Energy Efficient Hierarchical Gateways Routing (EHGR) protocol

A gateway based energy efficient routing protocol is proposed for ad hoc wireless sensor network in which a disaster region has been simulated. The use of gateways for routing has been proposed in [16] by (Naseer et el., 2020) and in [12] by (Mahmood et al, 2018) and by (Shen et al., 2017) in [14] but routing is primarily based on cluster formation in the network setup phase in which the sink nodes send location data to the sensor nodes which later on establish cluster heads. The cluster heads select member nodes and the selection of suitable gateways for each cluster is identified. Once the gateway nodes are determined by the routing algorithms they are fixed for all the rounds within the routing and data transmission process. However in disastrous regions and ad-hoc wireless sensor networks prior knowledge about placement of gateway nodes on the network grid can not be predicted in advance and hence the routing protocol must re evaluate the selection of gateway relay nodes in each round and reconfigure the entire zone by calculating new set of gateway nodes as the routing protocol progresses further. The proposed routing protocol EHGR is completely random in terms of node deployment and the selection of gateway nodes. EHGR adopts game theory approach in the first phase to dynamically associate nodes with the servicing-uavs using the matching theory algorithm which results in zone formations used by the next phase of the routing protocol. The game matching algorithm is different from traditional cluster based algorithms such as k-means etc. where a single head node makes all the decision against a given cluster. In the game theory both the nodes and the servicing-uav run the matching algorithm to maximize their objective function values. Each side running the matching algorithm is associated only with the other side having maximum values of the objective function which results in a dynamic zone formation of the entire network. In the first phase of EHGR after the nodes are associated with the servicing uavs by running the game matching algorithm the selection of gateway relay nodes will be performed to extend the coverage of the network for all those nodes that have failed to get associations from any of the servicing-uavs. The gateway nodes used for d2d data forwarding minimize the rejections of the nodes that have data to transmit to the control center.

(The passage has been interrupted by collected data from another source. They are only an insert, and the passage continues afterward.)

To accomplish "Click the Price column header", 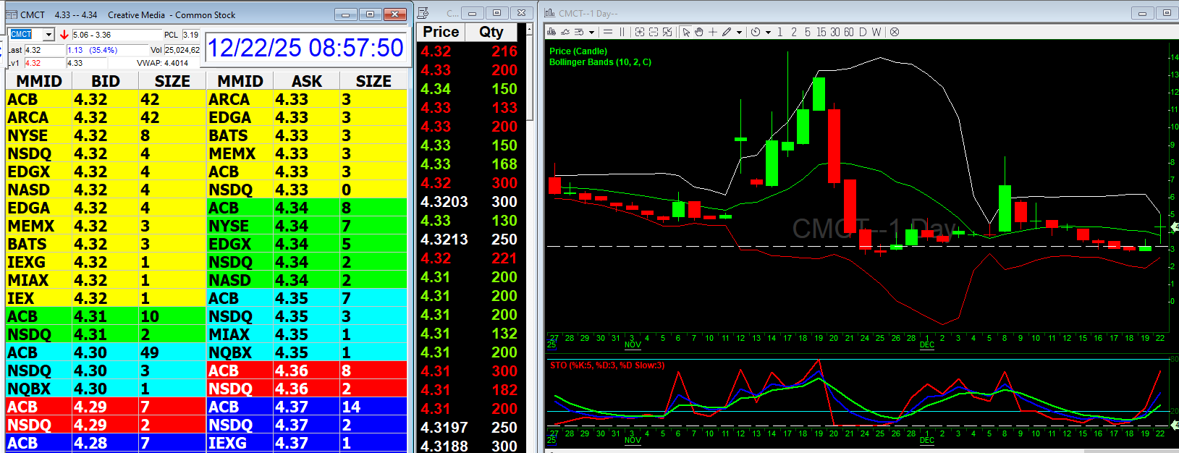I will click(x=441, y=32).
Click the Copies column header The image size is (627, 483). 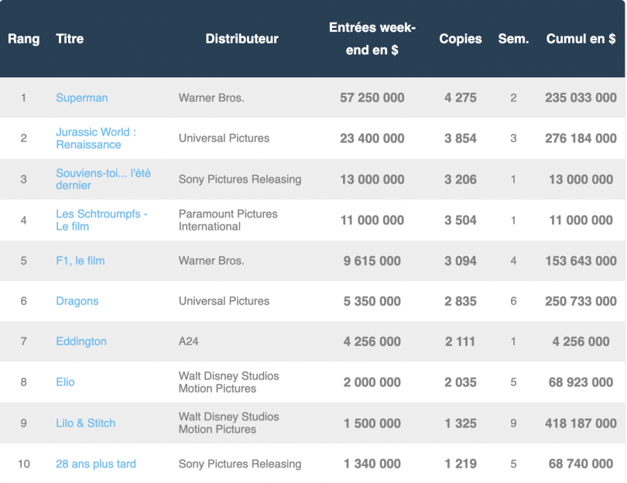461,39
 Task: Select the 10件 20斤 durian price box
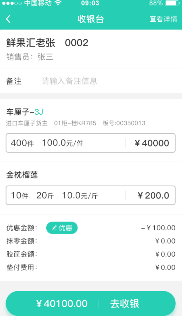[x=90, y=195]
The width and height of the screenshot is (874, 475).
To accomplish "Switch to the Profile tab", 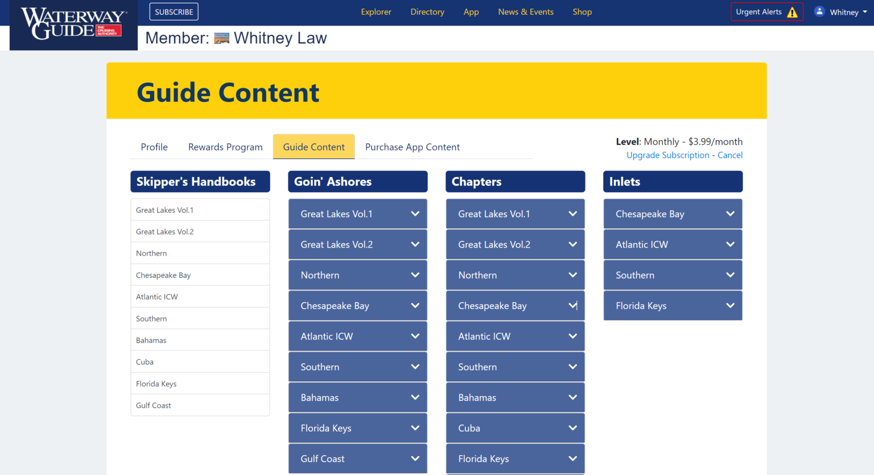I will click(154, 147).

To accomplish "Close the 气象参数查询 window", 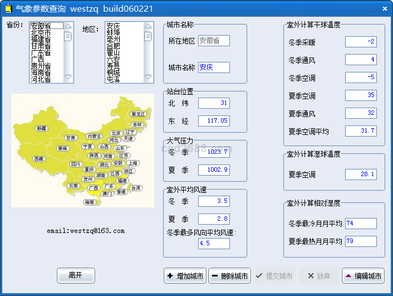I will click(x=385, y=9).

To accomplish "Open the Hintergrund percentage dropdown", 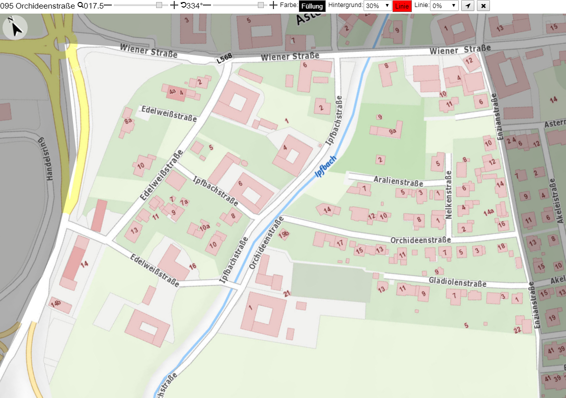I will click(378, 6).
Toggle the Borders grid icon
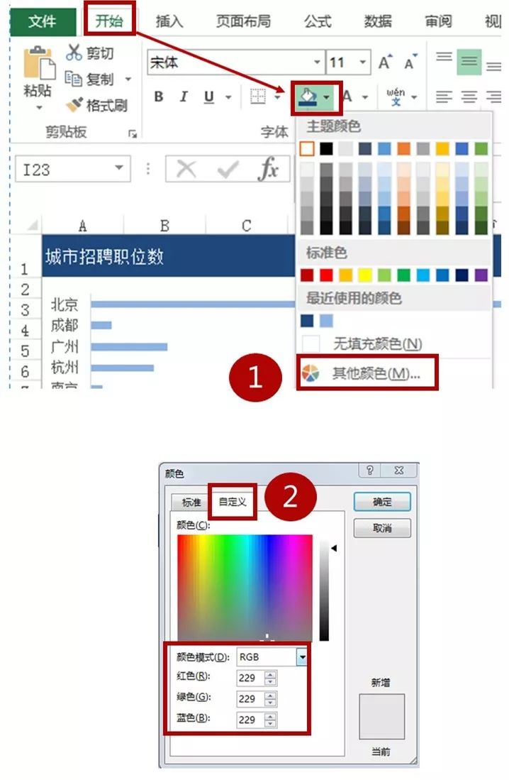This screenshot has width=509, height=780. click(257, 97)
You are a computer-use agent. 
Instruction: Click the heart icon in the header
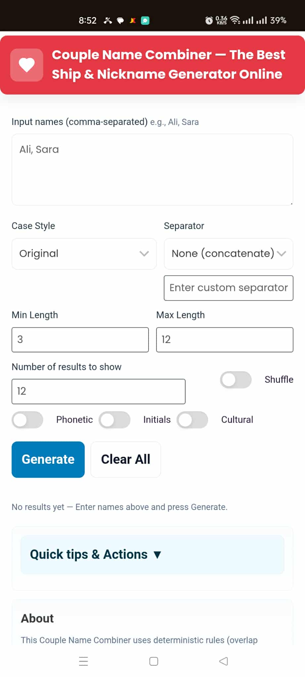click(26, 65)
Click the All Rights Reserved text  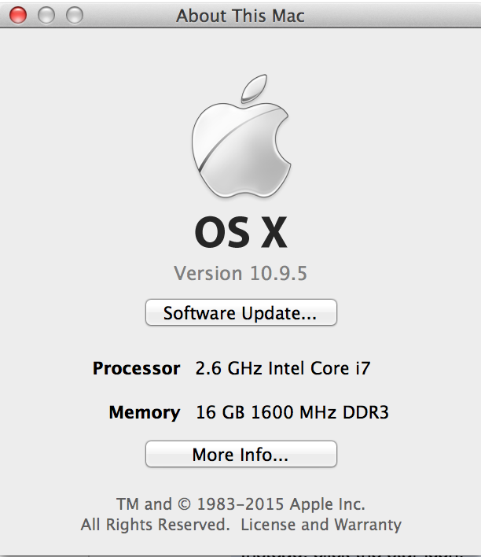click(x=155, y=525)
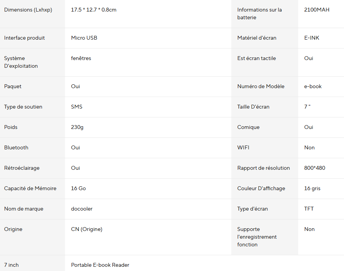Click the "Rétroéclairage" label
Image resolution: width=344 pixels, height=271 pixels.
(22, 168)
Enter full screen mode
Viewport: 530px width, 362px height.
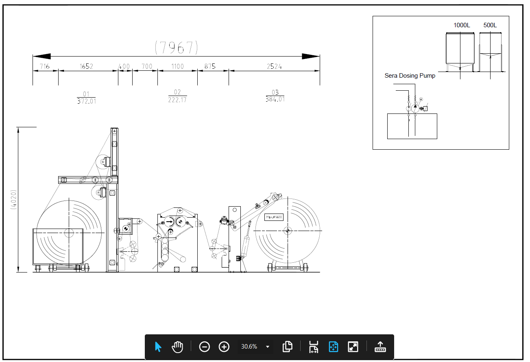(x=353, y=347)
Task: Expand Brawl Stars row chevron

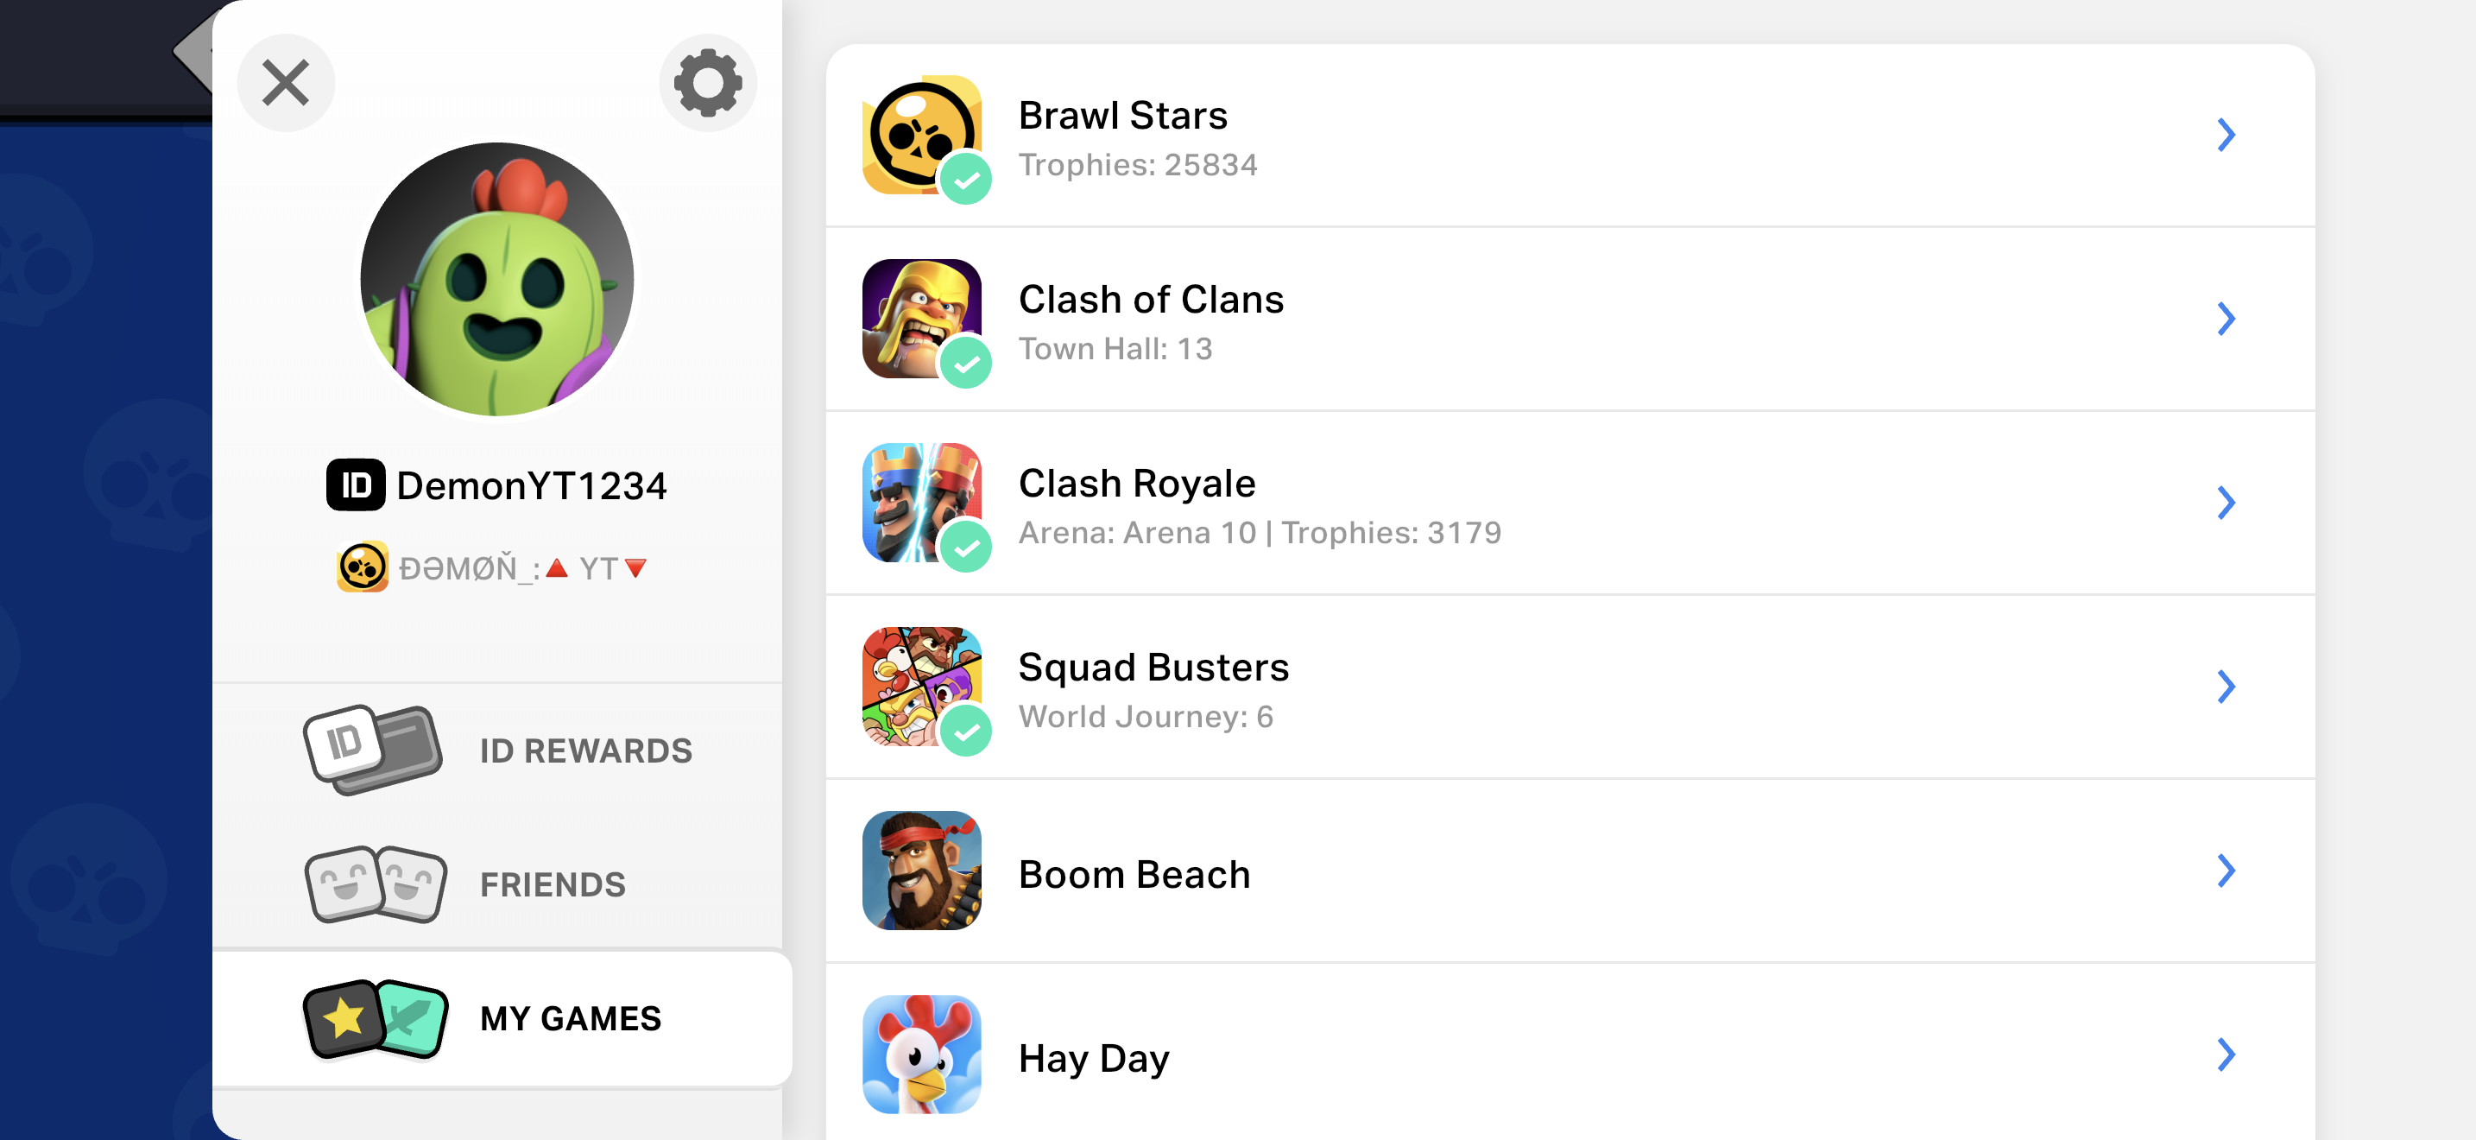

EHGR helps to overcome an prominent networking problem highlighted in the literature of the hierarchical routing algorithms which is the energy hole problem. Nodes acting as relay nodes and cluster head nodes drain their battery power quickly as compared to the rest of the nodes and due to this these nodes die out fast. The dead nodes create hole and routing becomes difficult since these hole in routing data through network cause isolated groups of nodes that can not communicate with each other as pointed out by (Arfat et al., 2020) in [23]. Arfat et al tackled this problem and their proposed protocol that selects a different gateway node after each iteration by adding a weight function that increases the weight each time a gateway node is selected thereby decreasing the likelihood of the same node elected for relay purpose. The EHGR protocol places the burden of energy centroid nodes selection, zone formation and data forwarding to the servicing-uavs which result in gradual energy dissipation thereby extending network life. EHGR offloads the zone heads against computationally intensive operations due to which a node’s active lifetime is increased. The depletion of the energy within network is gradual in comparison to the existing routing protocols deployed in ad hoc wsns. In the data aggregation and transmission phase again EHGR performance is substantial as the energy centroid node of each zone will offload its aggregated data to the servicing uav hovering right above it. In hierarchical routing protocols the cluster heads use a direct communication technique to transmit the aggregated data to the sink nodes due to which early routing are generated.

Network setup phase

In the disaster region UAVs have been considered to be ideal due to their ability of providing cellular and data services. The UAVs can increase the productivity of WSN in terms of data communication and aggregation among the nodes. Use of UAVs for routing in wsn is an emerging domain with scarcity in terms of the available literature for uav assisted routing protocols. UAVs are used in [15] by (Ebrahimi et al, 2018) to gather data from cluster heads in sensor networks and route it to the nearby sink node for data processing thus increasing network lifetime. The entire network is arranged into hierarchical clusters and the path that the uav will travel is analyzed in prior using the compressive data gathering approach. (Ho et al., 2015) in [24] proposed a uav based energy efficient communication topology to reach destination with reduced bit error rate as compared to leach protocol. Swarm intelligence is used to figure out the path that reduces the uav travel length with reduced bit error rate. (Baek et al., 2019) proposed an energy efficient routing in uav assisted wsn for data collection in [25]. Energy maximization against residual energy is achieved by using the graph based voronoi diagram to identify the shortest distance during routing process. Once the shortest path is calculated the uav hovers to the target location to gather data coming from multiple sensor. UAV assisted wsn offload the burden of cluster heads during data aggregation and increase network life time by delivering the data to the nearby control centers.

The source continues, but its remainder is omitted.